Des réglementations obsolètes ont trop longtemps limité les pratiques et les paysages écologiques et durables qui soutiennent la biodiversité et contribuent aux services écologiques.

Que sont devenues une grande partie des zones urbaines et périphériques du Canada et des États-Unis? D’immenses champs de pelouse non indigène qui absorbent énormément d’eau et nécessitent plus de pesticides que les fermes. Autrefois considérée comme un symbole de richesse et de privilège, la pelouse représente aujourd’hui une relique coloniale. Les personnes qui cherchent à transformer leur pelouse pour la rendre plus utile, par exemple en plantant des fleurs sauvages ou en créant des potagers ou des habitats pour pollinisateurs, se butent toutefois à des obstacles.

Cette résistance s’explique, entre autres, par le fait que de nombreuses administrations municipales et certaines associations de propriétaires régissent les usages possibles des terrains. Alors que les pénuries d’eau s’aggravent et que s’accélère le déclin des populations d’insectes, on constate un essor du mouvement en faveur d’une plus grande liberté dans l’aménagement et l’entretien des cours.

Au Canada, un groupe de défense de l’environnement a récemment publié une lettre ouverte pressant les municipalités à réformer leurs règlements afin de soutenir la création de jardins pour la biodiversité. Ce groupe réunit entre autres l’Association des architectes paysagistes du Canada (AAPC), la Fédération canadienne de la faune, la Fondation David Suzuki, l’Ecological Design Lab de l’Université métropolitaine de Toronto ainsi que l’autrice et défenseure de l’environnement Lorraine Johnson.
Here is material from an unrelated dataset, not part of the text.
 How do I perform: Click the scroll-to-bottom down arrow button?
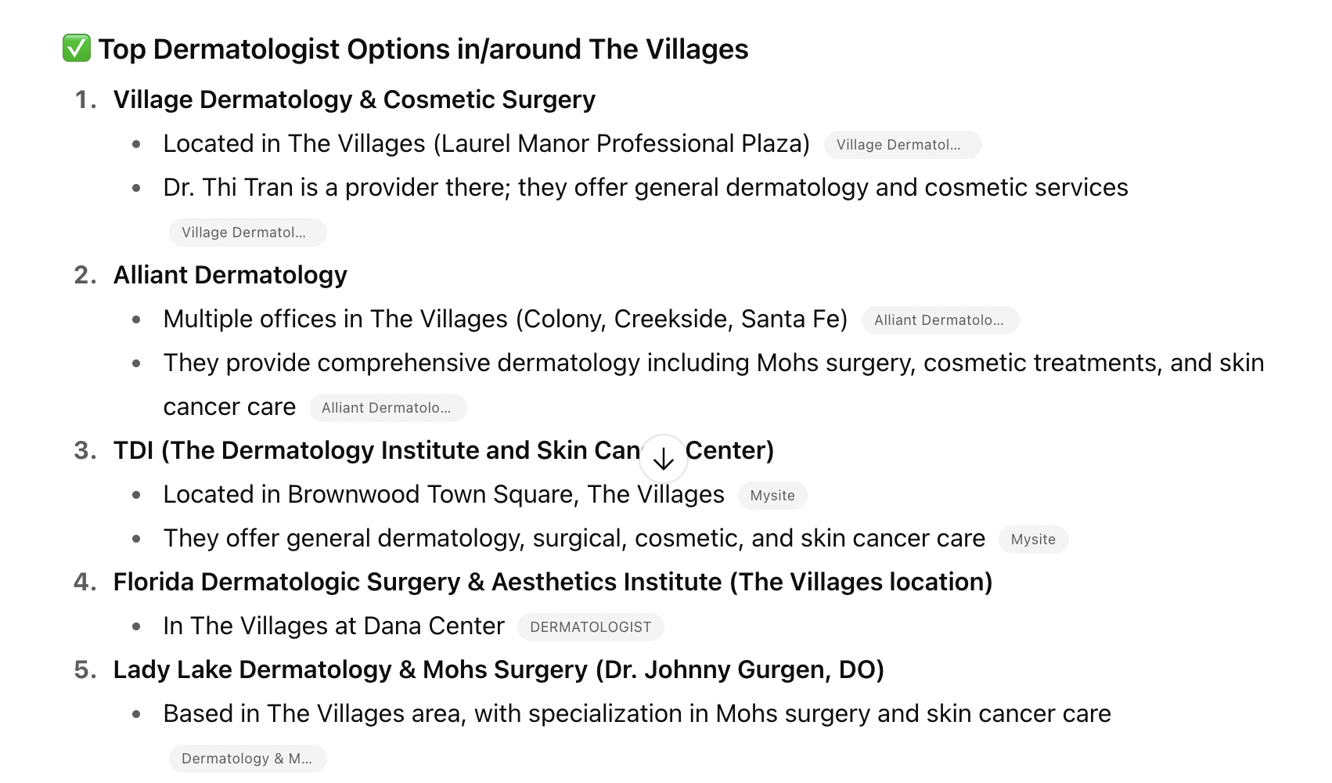[663, 459]
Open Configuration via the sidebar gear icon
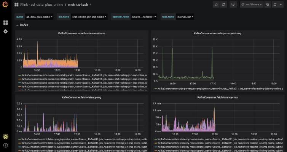The height and width of the screenshot is (152, 287). [5, 31]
Alors que les pénuries d’eau s’aggravent et que s’accélère le déclin des populations d’insectes, on constate un essor du mouvement en faveur d’une plus grande liberté dans l’aménagement et l’entretien des cours.
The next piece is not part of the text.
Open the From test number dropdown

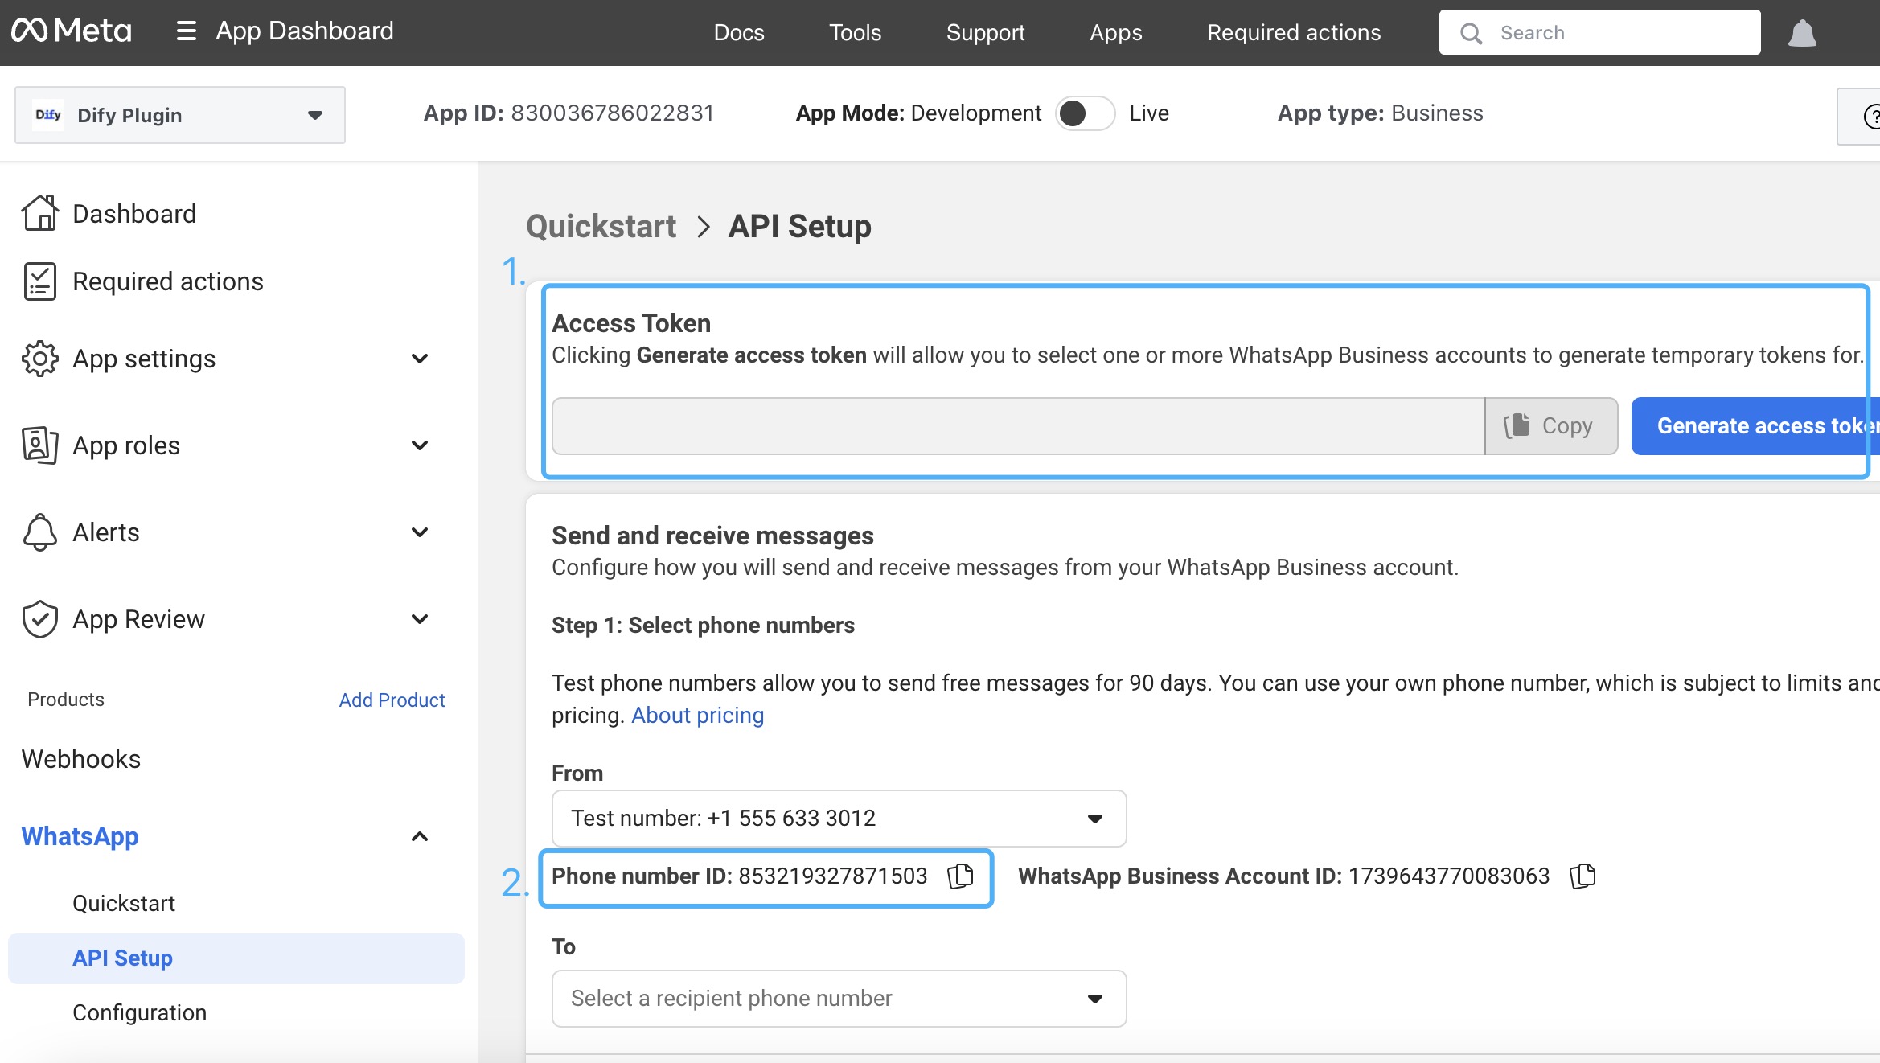(839, 819)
Des règlements désuets et leurs politiques de mise en œuvre limitent depuis trop longtemps les pratiques écologiques et durables ainsi que les aménagements paysagers qui soutiennent la biodiversité et fournissent des services écologiques.
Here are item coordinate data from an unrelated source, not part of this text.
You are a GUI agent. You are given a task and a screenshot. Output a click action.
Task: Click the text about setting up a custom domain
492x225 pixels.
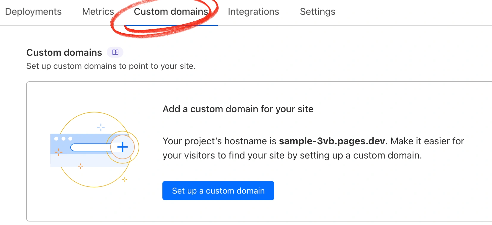coord(292,155)
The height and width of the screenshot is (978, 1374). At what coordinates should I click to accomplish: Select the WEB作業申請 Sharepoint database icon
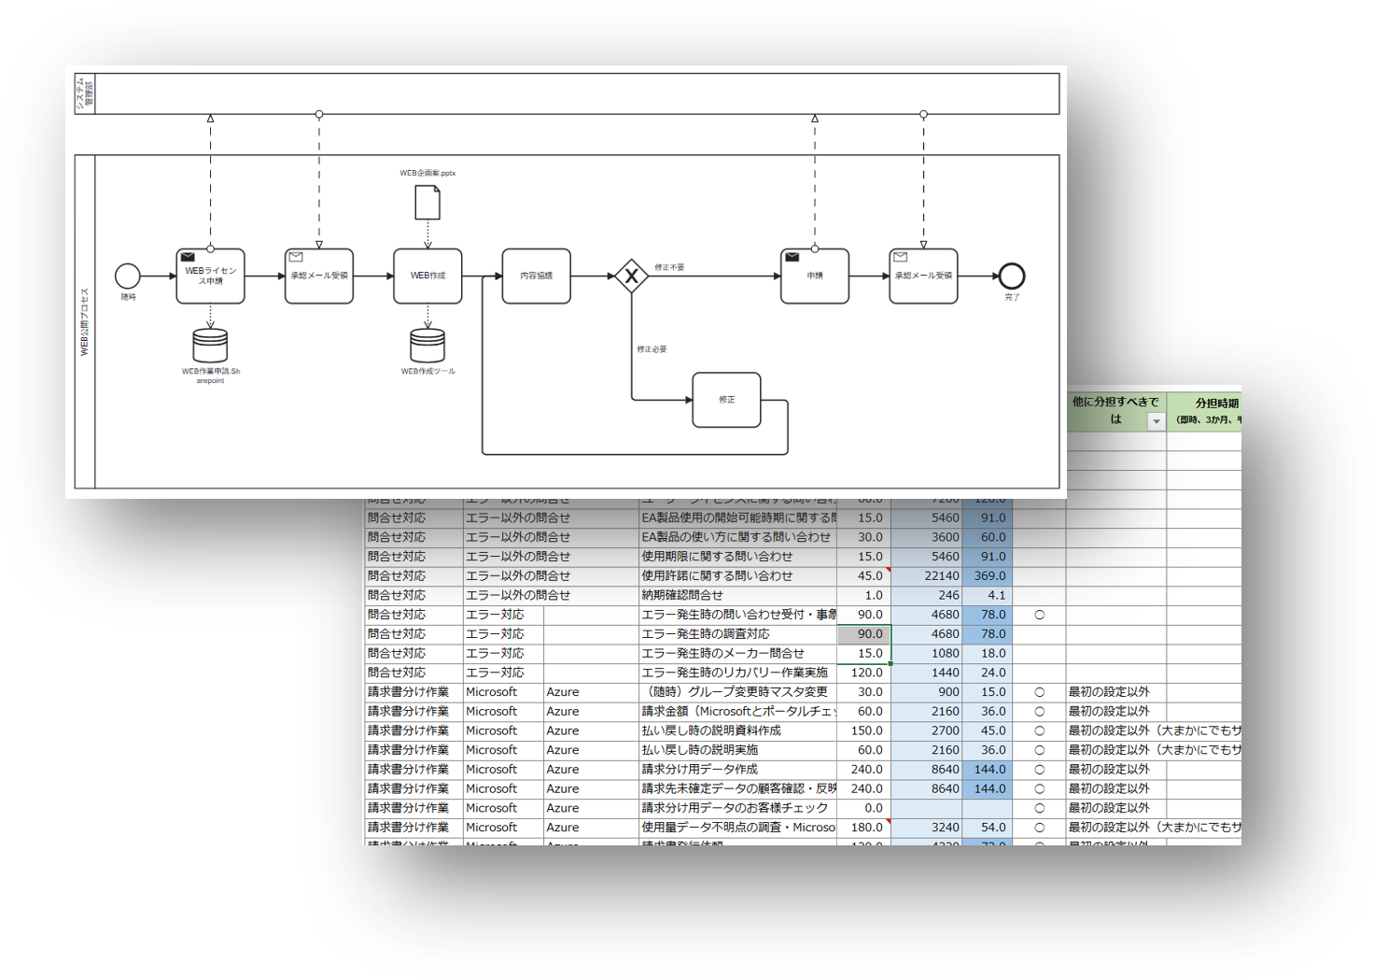pos(210,346)
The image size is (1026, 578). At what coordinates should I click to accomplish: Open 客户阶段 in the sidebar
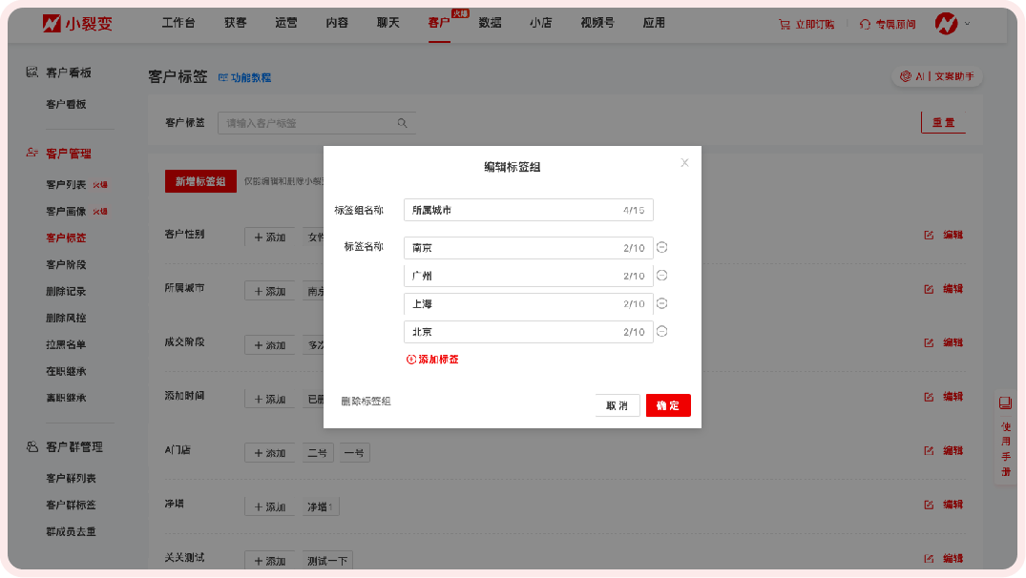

Ces restrictions prennent diverses formes : interdire les « mauvaises herbes » sans toutefois définir les espèces auxquelles elles se réfèrent; interdire la croissance de la végétation au-delà des hauteurs spécifiées, même en l’absence de problèmes de visibilité; exiger des autorisations spéciales pour dévier de la norme désuète des pelouses parfaitement entretenues, restreindre la plantation d’espèces indigènes sous prétexte de lutter contre les « mauvaises herbes »; voir d’un mauvais œil tout élément propre à un habitat, tel que les troncs d’arbres ou les feuilles mortes.

Nous gagnons vraiment à changer notre regard sur les cours. Comme le souligne la lettre ouverte, les jardins pour la biodiversité « attirent et soutiennent une diversité d’espèces sauvages, notamment les oiseaux, les abeilles et les papillons » et « constituent une solution proactive et locale aux défis mondiaux des changements climatiques et de la perte de la biodiversité ».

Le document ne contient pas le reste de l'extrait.